Le tribunal procède à un examen minutieux des éléments fondant la décision préfectorale et les écarte un à un.

S’agissant de la condamnation pénale, le requérant avait été condamné en mars 2010 par le tribunal correctionnel de Valence à trois ans d’emprisonnement dont dix mois avec sursis pour des faits de recel, de dénonciation mensongère, de faux et usage de faux, commis entre 2004 et 2006. Deux obstacles insurmontables s’opposaient à ce que cette condamnation justifie la mesure. D’une part, elle avait donné lieu à une réhabilitation de plein droit avant l’intervention de l’arrêté. D’autre part, et le tribunal le souligne explicitement, ces faits sont sans rapport direct avec l’usage des armes. Une condamnation ancienne pour des infractions patrimoniales et documentaires, effacée par la réhabilitation, ne peut fonder une mesure de dessaisissement présentant la gravité de celle prononcée en l’espèce.

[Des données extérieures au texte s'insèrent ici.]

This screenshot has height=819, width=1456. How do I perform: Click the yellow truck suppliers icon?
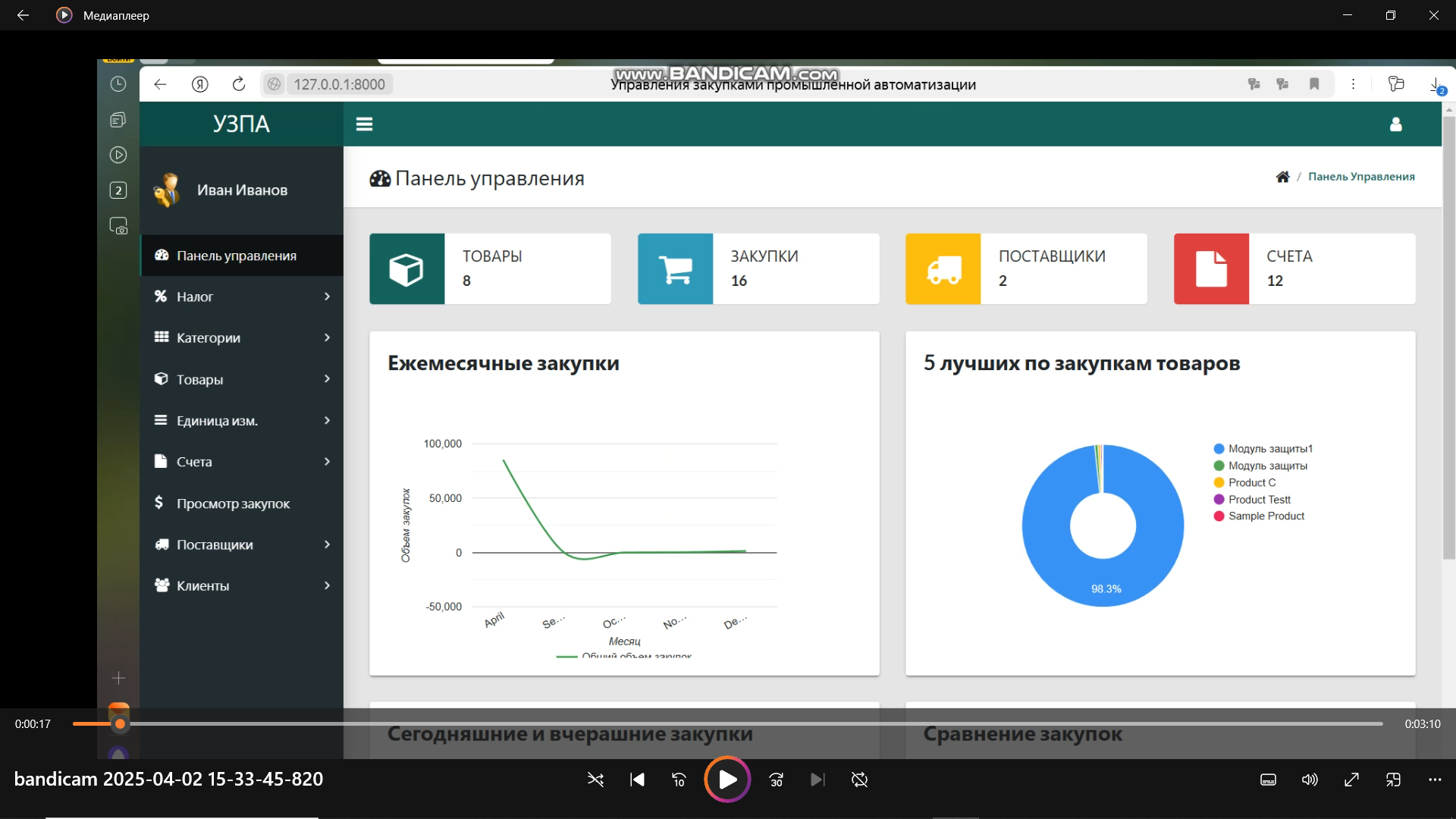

S’agissant des autres éléments mentionnés dans le rapport de gendarmerie du 16 août 2022, le tribunal est tout aussi sévère. Ce rapport faisait état d’une mise en cause du requérant pour opposition à chèque dans le cadre d’une vente de véhicule, sans précision de date ni mention d’aucune suite judiciaire, ainsi que d’une plainte déposée par M. B… lui-même, classée sans suite, dont la teneur n’était pas détaillée. Le préfet n’avait apporté aucune précision supplémentaire sur ces deux éléments dans ses écritures. Des faits aussi peu circonstanciés, non datés et sans suite pénale ne peuvent constituer des éléments actuels et sérieux permettant de caractériser un comportement incompatible avec la détention d’armes.

Le tribunal conclut à l’erreur d’appréciation sans ambiguïté : l’administration n’établit pas l’existence de raisons d’ordre public ou de sécurité des personnes justifiant la mesure de dessaisissement.

Cette décision rappelle que le pouvoir préfectoral de dessaisissement d’armes, aussi légitime soit-il dans son principe, ne peut être exercé sur la base de casiers judiciaires épurés par la réhabilitation ou de signalements vagues dépourvus de suite. L’administration qui entend prendre une telle mesure doit disposer d’éléments concrets, récents et circonstanciés témoignant d’un comportement actuel incompatible avec la détention d’armes. À défaut, le juge administratif n’hésitera pas à censurer la décision, même si le profil de l’intéressé peut, de prime abord, susciter des interrogations légitimes. La réhabilitation de plein droit n’est pas un détail procédural : elle efface juridiquement la condamnation et prive l’administration de la possibilité de s’en prévaloir pour justifier une mesure de police ultérieure.